The cost was lock-in to Cloud Run’s runtime model (stateless HTTP/gRPC, no long-lived background processes). For this workload the lock-in was acceptable; the platform was rebuilt every season.

The vote-submission path

The hot path was tight:

voter → CDN → Cloud Run (Go) → KMS sign → Spanner write → CDN cache invalidate
                  │
                  └─► (async) Pub/Sub → analytics

Every step had a budget. Total p95: 280ms. The breakdown:

CDN: 12ms
Cloud Run handler: 90ms (most of it the KMS sign)
Spanner write: 60ms
CDN invalidate: 20ms
Wire time + headers: 98ms

The KMS sign was the biggest single component. Each vote was signed with a per-voter ephemeral key derived from a master key in Cloud KMS. The signature was the integrity artefact — proof that the vote was submitted from a verified session, not replayed or forged.

Cloud KMS for vote integrity

The signing key never left KMS. The Go service called Encrypt/Sign via the KMS API; the API returned the signature bytes; the bytes went into the Spanner row.

For audit, the verification flow was:

Read a vote row from Spanner.
Extract the signature.
Call KMS Verify with the original vote payload + signature.
Verify returns valid / invalid.

The auditor (the AFL’s integrity team) had read access to Spanner and read access to KMS verify. They could independently verify any vote without trusting the platform team.

That separation — the platform team can’t fake votes because they can’t fake signatures; the integrity team can verify without trusting the platform — was the entire point of using KMS.

Security Command Center

SCC ran continuously during the broadcast. The monitored controls:

API security findings: anything anomalous in the API responses (unexpected error rates, unusual headers).
IAM anomalies: any IAM change during the broadcast window (there shouldn’t be any).
Network anomalies: unusual traffic patterns at the load balancer.
Workload identity drift: Cloud Run service accounts shouldn’t change permissions.

SCC findings during the broadcast went to a dedicated Slack channel staffed by a 2-person security team. Most findings were noise (a Looker dashboard rebuilding, a backup job running). The non-noise findings — there were maybe 3 across the broadcast — were investigated within minutes.

What broke (and what didn’t)

Across the broadcast season, the platform had no integrity incidents. The things that went sideways:

CDN cache invalidation lag. A revealed-round vote tally was occasionally cached longer than intended; users saw stale tallies for ~5 seconds. Fix: shorter TTL on the tally endpoint, accepted the higher origin load.
A regional Cloud Run cold start spike. One region had a slow cold-start window during the broadcast start; latency spiked to 800ms for ~30 seconds. The CDN absorbed most user impact; the in-flight votes succeeded with retries. Fix: keep minimum instances warm in each region during the broadcast window.
A partner analytics consumer fell behind. The Pub/Sub topic backed up; the analytics dashboards lagged real-time by ~10 minutes during peak. No vote impact; the analytics team accepted the lag and added consumers for next season.

The off-season

Between seasons, the platform ran at idle. Cloud Run scaled to zero; Spanner stayed warm with minimal nodes; the KMS keys stayed in place.

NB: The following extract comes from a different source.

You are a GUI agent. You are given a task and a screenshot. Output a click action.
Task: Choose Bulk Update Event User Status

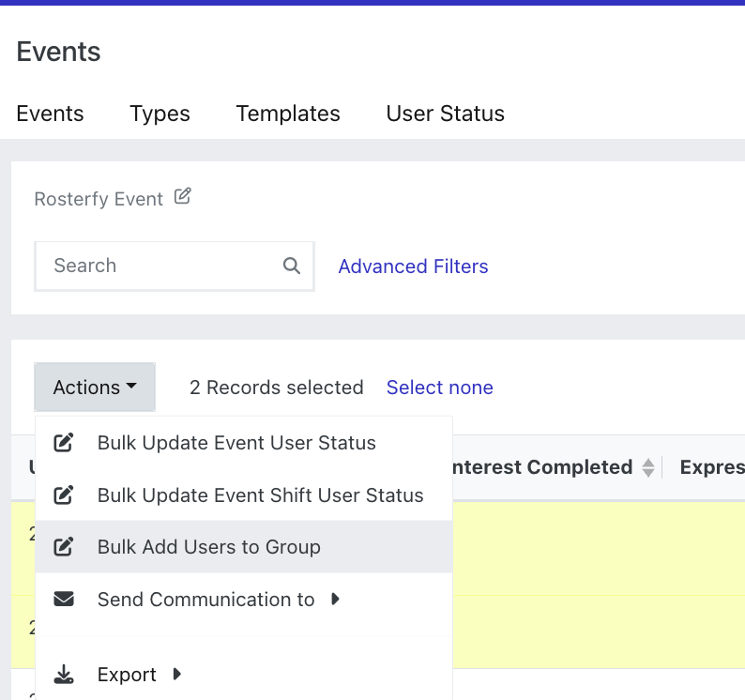click(x=236, y=443)
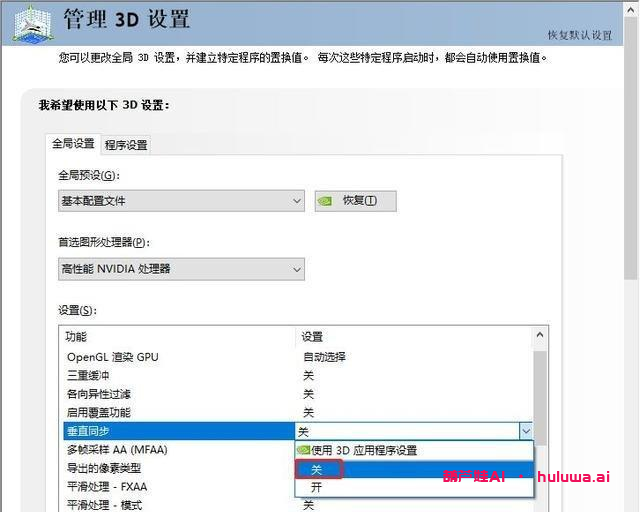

Annual cost out-of-season was trivial. Annual cost during the broadcast windows was the bulk of the bill. The shape matched the business; we didn’t pay for a permanent infrastructure when the load was a six-week window per year.

What transfers

Three lessons from running a live-event workload:

Cold-to-hot scale speed beats sustained capacity for short-window high-throughput workloads. Cloud Run was the right shape; GKE wasn’t.
Move integrity-critical operations into managed services you can’t bypass. KMS signing made vote forgery impossible for us, not just impolite. The auditor could verify independently. That’s the strongest integrity story.
Run continuous security monitoring with a small dedicated team during the window. SCC’s findings during steady-state are noisy; during a high-stakes window, the signal-to-noise shifts and the findings matter.

The Brownlow platform was the most-watched piece of software I’ve shipped. The architecture wasn’t novel; the discipline around integrity and scale was the differentiator.